Затем, - продолжал мой собеседник, - Попов вновь опросил тех же лиц, которые беседовали с местными властями, и мы полностью подтвердили ранее нами сказанное. Генерал Джунковский присоединился к мнению московских властей, подкрепленному дознанием Попова, составил подробную всеподданнейшую записку, которую лично и вручил Государю.

мемуарах

На Государыню доклад произвел нехорошее впечатление, так как Распутин, покаявшись, что кутнул, чтобы отвести душу, сказал, что ничего плохого не было, но что его оговаривают, чтобы лишить царской милости. Началось новое дознание, которое было поручено одному из видных флигель адъютантов. Вновь были передопрошены те же лица (в том числе и мой собеседник), которые придали совершенно другой характер происшедшему.
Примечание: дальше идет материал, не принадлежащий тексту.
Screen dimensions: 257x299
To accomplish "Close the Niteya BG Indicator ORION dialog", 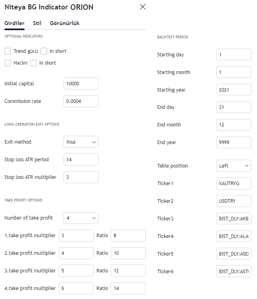I will point(143,7).
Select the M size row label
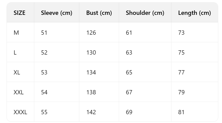The width and height of the screenshot is (222, 123). click(x=16, y=33)
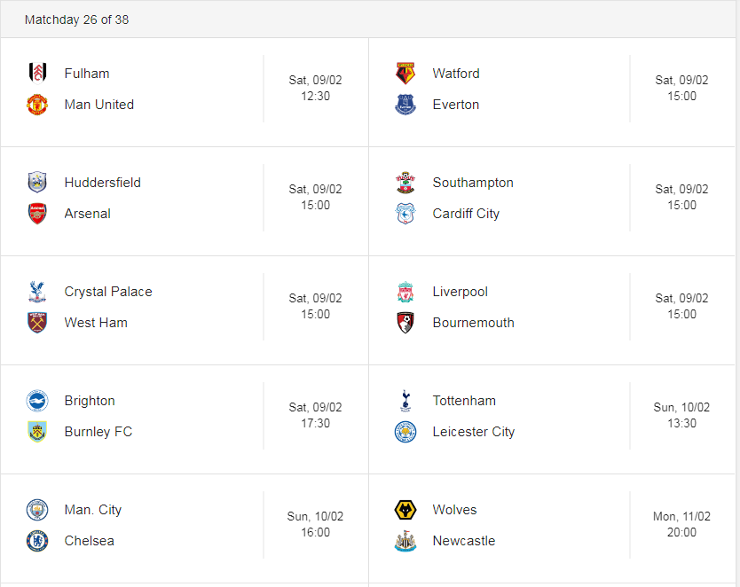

Выходило так, что побывали у «Яра», поужинали, выпили и чинно разошлись, причем никаких разговоров о царской семье даже и в помине не было.

- Зачем же вы раньше говорили одно, а затем изменили свое показание? - спросил я публициста, на что он довольно сконфуженно ответил:

- Да, знаете, с одной стороны, мы поняли, что Распутин действительно в силе, почему ссориться с ним не имеет никакого смысла, а с другой - выходило как-то некрасиво - пользоваться его гостеприимством и на него же доносить.

Посетило меня еще несколько москвичей, подтвердивших рассказанное мне публицистом. То же поведал мне впоследствии и генерал Попов.